Task description » Pull out every line in the records below that contains the string "height", and copy each one unchanged.
## START Given records
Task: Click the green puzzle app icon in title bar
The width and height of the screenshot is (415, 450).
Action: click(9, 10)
## END Given records
## START Given records
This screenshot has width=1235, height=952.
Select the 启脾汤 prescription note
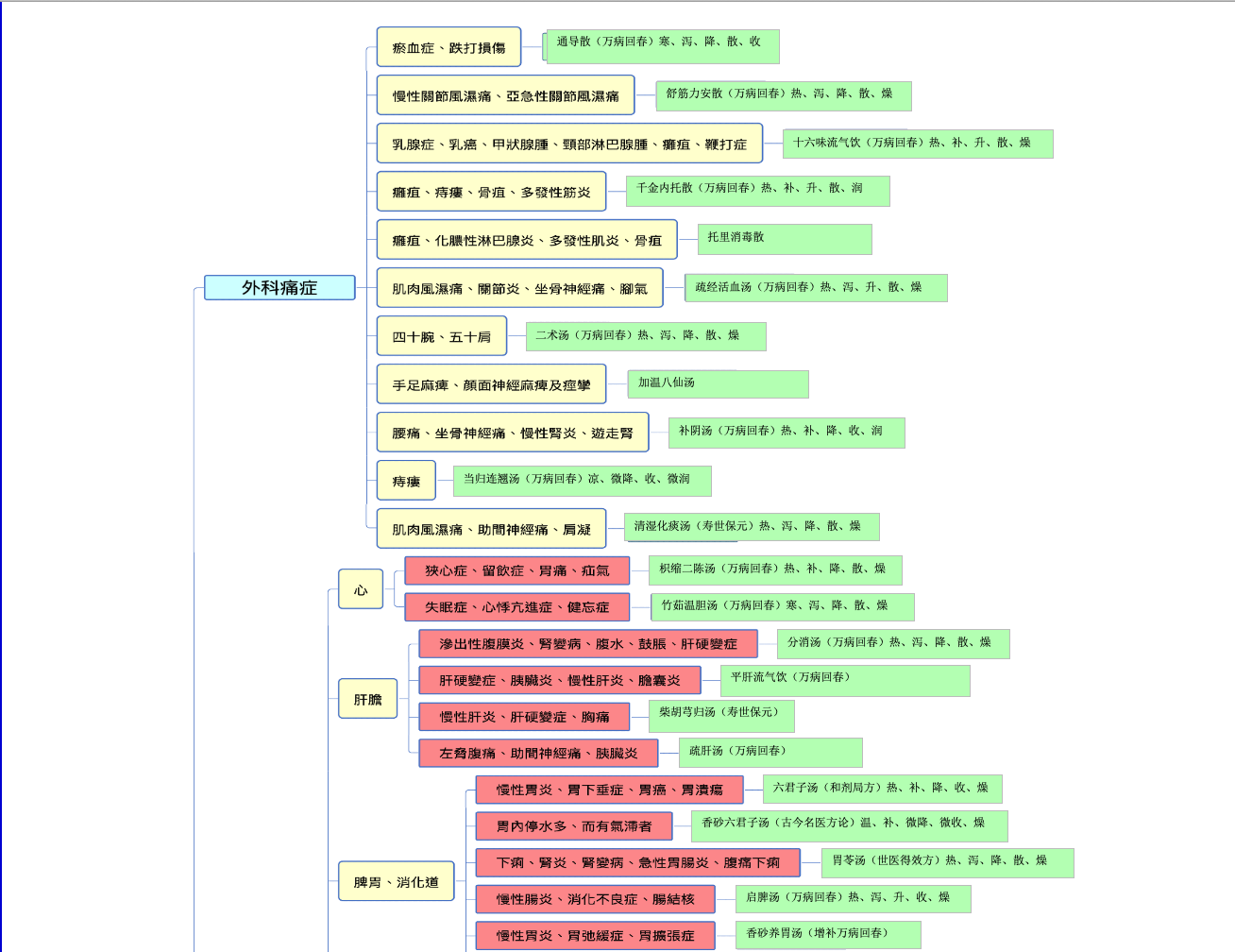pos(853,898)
## END Given records
In response »
The width and height of the screenshot is (415, 450).
This screenshot has width=1235, height=952.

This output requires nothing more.